Task to carry out
For every record, give an exact copy that has no pictures in it.

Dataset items
■ ■ ■ ■ ■ ■ ■

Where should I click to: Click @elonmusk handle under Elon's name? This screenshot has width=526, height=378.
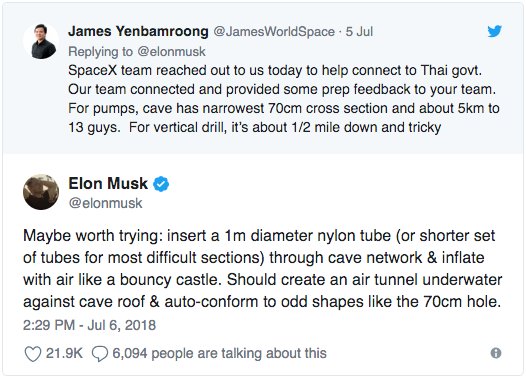click(105, 203)
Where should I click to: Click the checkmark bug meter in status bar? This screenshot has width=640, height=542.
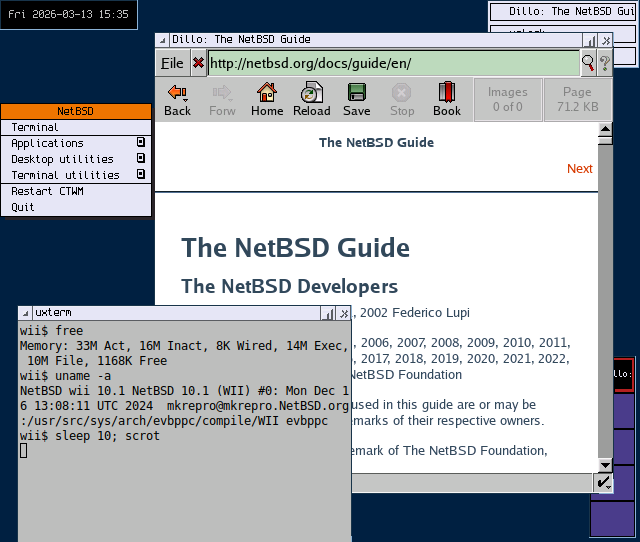tap(604, 483)
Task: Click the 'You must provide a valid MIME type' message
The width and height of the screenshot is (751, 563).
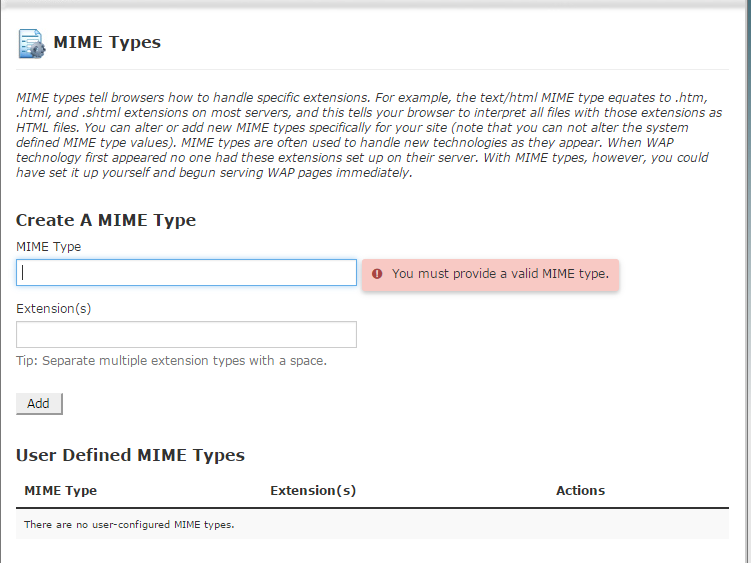Action: point(500,273)
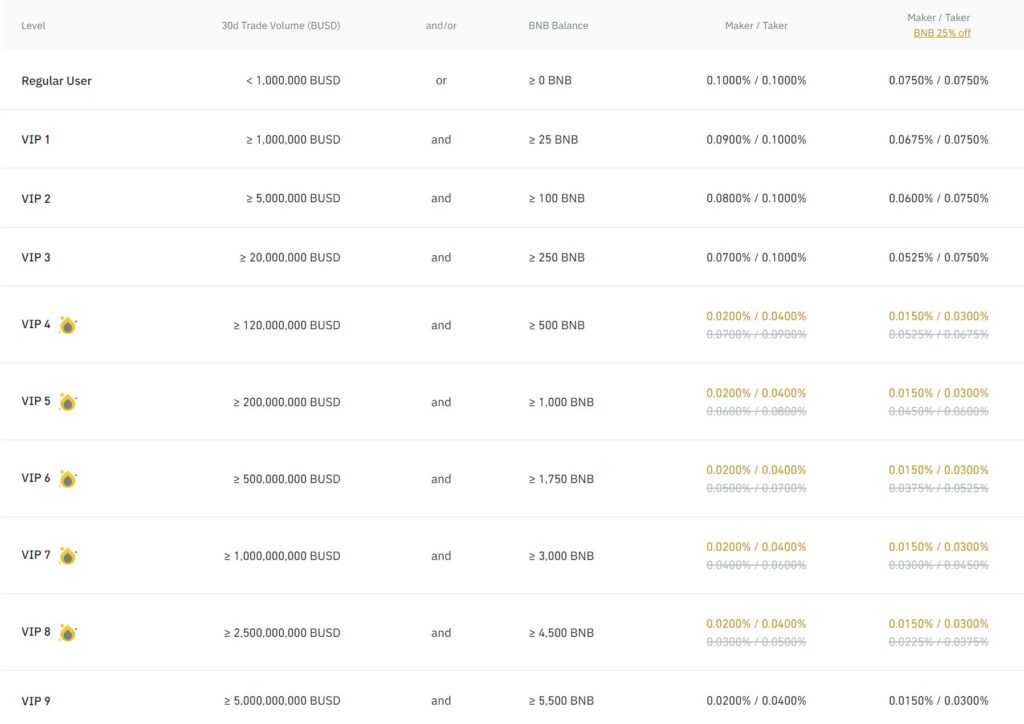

■ ■ ■ ■ ■ ■ ■

Exercise solution
Where should I click to: Click @elonmusk handle under Elon's name? This screenshot has width=526, height=378.
click(105, 203)
Where should I click to: Click the checkmark bug meter in status bar? This screenshot has width=640, height=542.
tap(604, 483)
Task: Click the 'You must provide a valid MIME type' message
The width and height of the screenshot is (751, 563).
Action: point(500,273)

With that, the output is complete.